This is meant to be read aloud (for the full effect). It's amazing, you will understand what 'tend Jew berry mud' means by the end of the conversation.
This has been nominated for best email of 1999. The following is a telephone exchange between a hotel guest and room-service, at a hotel in Asia which was recorded and published in the Far East Economic Review...
Room Service (RS): "Morny. Ruin sorbees."
Guest (G): "Sorry, I thought I dialed room-service"

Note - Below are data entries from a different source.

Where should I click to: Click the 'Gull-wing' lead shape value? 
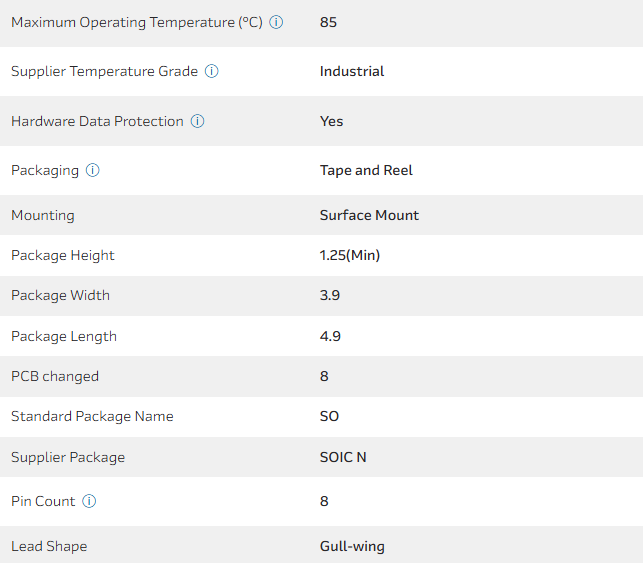[352, 546]
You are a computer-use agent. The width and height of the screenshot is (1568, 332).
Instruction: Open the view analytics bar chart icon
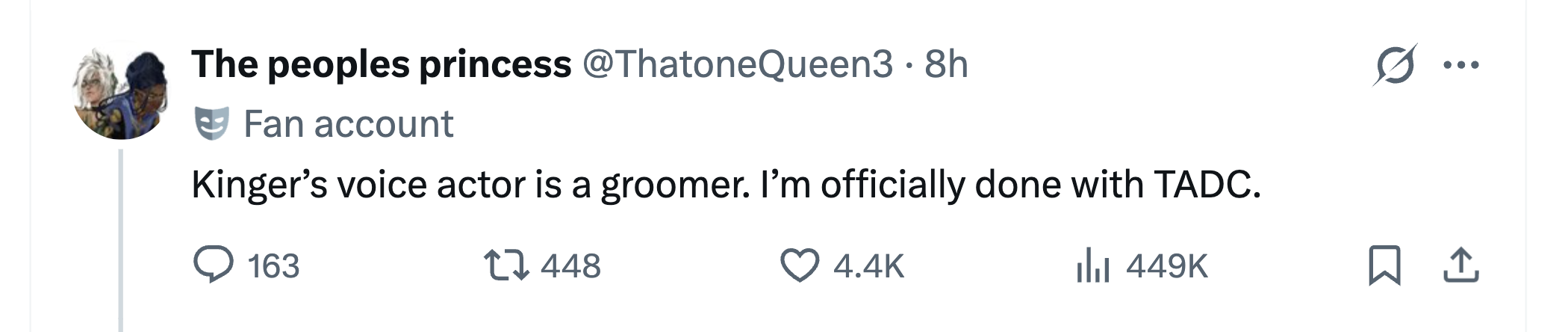[x=1093, y=265]
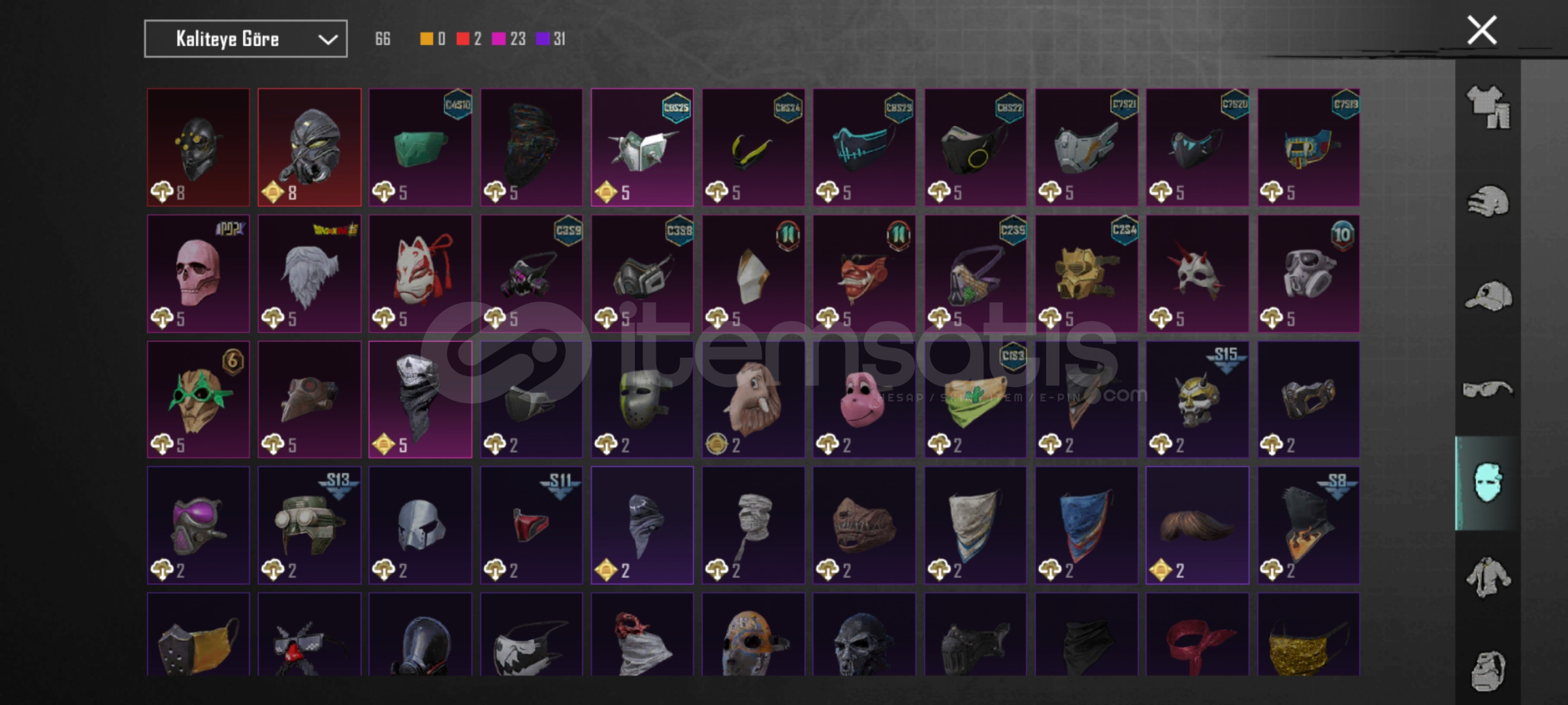Select the green cactus bandana C1S3
This screenshot has width=1568, height=705.
click(975, 400)
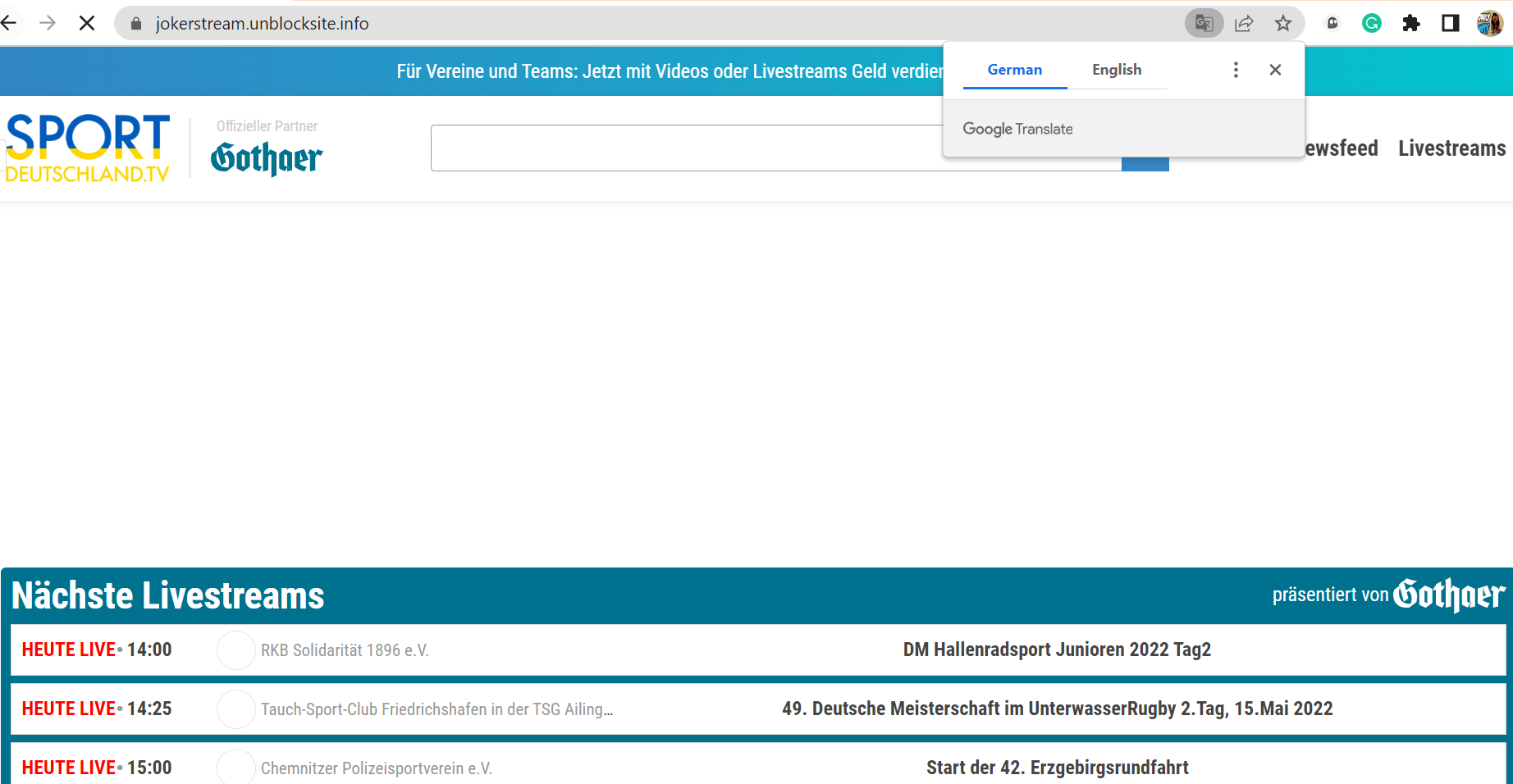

RS: "Rye..Ruin sorbees..morny! Jewish to odor
sunteen?"
G: "Uh..yes..I'd like some bacon and eggs"
RS: "Ow July den?"
G: "What??"
RS: "Ow July den...pry, boy, pooch?"
G: "Oh, the eggs! How do I like them? Sorry, scrambled
please."
RS: "Ow July dee bayhcem...crease?"
G: "Crisp will be fine."
RS: "Hokay. An San tos?"
G: "What?"
RS:"San tos. July San tos?"
G: "I don't think so"
RS: "No? Judo one toes?"
G: "I feel really bad about this, but I don't know what
'judo one toes' means."
RS: "Toes! toes! Why Jew Don Juan toes? Ow bow
inglish mopping we bother?"
G: "English muffin!! I've got it! You were saying 'Toast.'
Fine. Yes, an English muffin will be fine."
RS: "We bother?"
G: "No...just put the bother on the side."
RS: "Wad?"
G: "I mean butter...just put it on the side."
RS: "Copy?"
G: "Sorry?"
RS: "Copy...tea...mill?"
G: "Yes. Coffee please, and that's all."
RS: "One Minnie. Ass ruin torino fee, strangle ache,
crease baychem, tossy singlish mopping we bother honey sigh, and
copy....rye?"
G: "Whatever you say"
RS: "Tend Jew berry mud"
G: "You're welcome"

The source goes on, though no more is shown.